Poetry
Three Poems from Thresholds

Three Poems from Thresholds

Tres poemas de Umbrales

Luis Paniagua

Translated by Tanya Huntington

Back 

I feel you behind my back
as I write.

In a way,
I carry you on my back
as I write.

Somehow,
you are these lines.

From a distance, about your business,
you carry on behind me.

Unaware
that each of these letters
bears something of yours,
the better to reconstruct you with;
far away,
sometime later on,
if there’s any luck at all.

Brief passage through the streets of Babel

..Into this neutral air
.Where blind skyscrapers use
their full height […] Each language pours its vain
Competitive excuse
W. H. Auden

 

Night does not replenish my sense of sleep.
A murky mechanism that sounds in the distance
becomes a crane lowering tons of debris
from certain skyscrapers at the feet of beds.

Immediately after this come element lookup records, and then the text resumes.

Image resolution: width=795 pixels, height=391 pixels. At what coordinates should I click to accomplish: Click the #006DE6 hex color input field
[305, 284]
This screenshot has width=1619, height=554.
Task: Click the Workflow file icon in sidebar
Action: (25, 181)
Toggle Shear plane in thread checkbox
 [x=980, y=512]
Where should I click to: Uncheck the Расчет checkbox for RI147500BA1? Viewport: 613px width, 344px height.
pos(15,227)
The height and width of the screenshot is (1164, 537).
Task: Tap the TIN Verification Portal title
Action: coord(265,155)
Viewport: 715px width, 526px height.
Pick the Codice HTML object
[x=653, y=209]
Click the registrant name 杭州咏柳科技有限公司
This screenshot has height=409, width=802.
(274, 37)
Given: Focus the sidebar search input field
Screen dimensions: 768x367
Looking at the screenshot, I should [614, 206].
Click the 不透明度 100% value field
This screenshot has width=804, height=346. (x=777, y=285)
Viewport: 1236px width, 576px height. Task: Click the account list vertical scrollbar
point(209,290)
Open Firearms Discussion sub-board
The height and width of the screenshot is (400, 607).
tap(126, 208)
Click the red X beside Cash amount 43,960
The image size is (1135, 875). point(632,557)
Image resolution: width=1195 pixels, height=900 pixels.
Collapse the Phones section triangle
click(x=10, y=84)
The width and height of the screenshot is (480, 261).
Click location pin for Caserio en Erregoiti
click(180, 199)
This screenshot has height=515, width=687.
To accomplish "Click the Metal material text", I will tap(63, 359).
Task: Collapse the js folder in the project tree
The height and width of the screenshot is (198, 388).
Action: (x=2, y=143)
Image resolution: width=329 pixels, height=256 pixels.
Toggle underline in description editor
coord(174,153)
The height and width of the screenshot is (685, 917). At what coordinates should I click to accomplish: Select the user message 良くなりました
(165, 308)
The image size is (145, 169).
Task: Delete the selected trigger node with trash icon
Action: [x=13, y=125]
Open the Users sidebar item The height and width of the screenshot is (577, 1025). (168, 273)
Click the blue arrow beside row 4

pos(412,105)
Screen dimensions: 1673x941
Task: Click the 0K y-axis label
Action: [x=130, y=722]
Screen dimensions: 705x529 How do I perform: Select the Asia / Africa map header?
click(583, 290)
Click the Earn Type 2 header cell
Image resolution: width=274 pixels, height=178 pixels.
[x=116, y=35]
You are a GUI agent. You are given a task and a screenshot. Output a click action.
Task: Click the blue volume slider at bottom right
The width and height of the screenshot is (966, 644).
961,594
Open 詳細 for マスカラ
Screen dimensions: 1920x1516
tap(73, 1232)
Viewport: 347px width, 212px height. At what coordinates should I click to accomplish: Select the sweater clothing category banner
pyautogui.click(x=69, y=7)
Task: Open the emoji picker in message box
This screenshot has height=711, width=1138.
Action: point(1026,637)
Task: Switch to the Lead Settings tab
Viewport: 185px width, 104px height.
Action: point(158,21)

Sections of an ascent remain before us
that for reasons unknown, they never finished forging,
stairs that fate, with its hand of grace, would have knocked down;
landings where no era may repose.

This terrible night and its beasts of burden
that stack piles of mistaken materials,
leave the remains of the day next to the bed
(you are asleep, and your dream extends

from your body to my arm with a light tingling sensation).
The construction has been forever severed
from this moment. The one that continues to rise is not
nor shall it ever be what might have been.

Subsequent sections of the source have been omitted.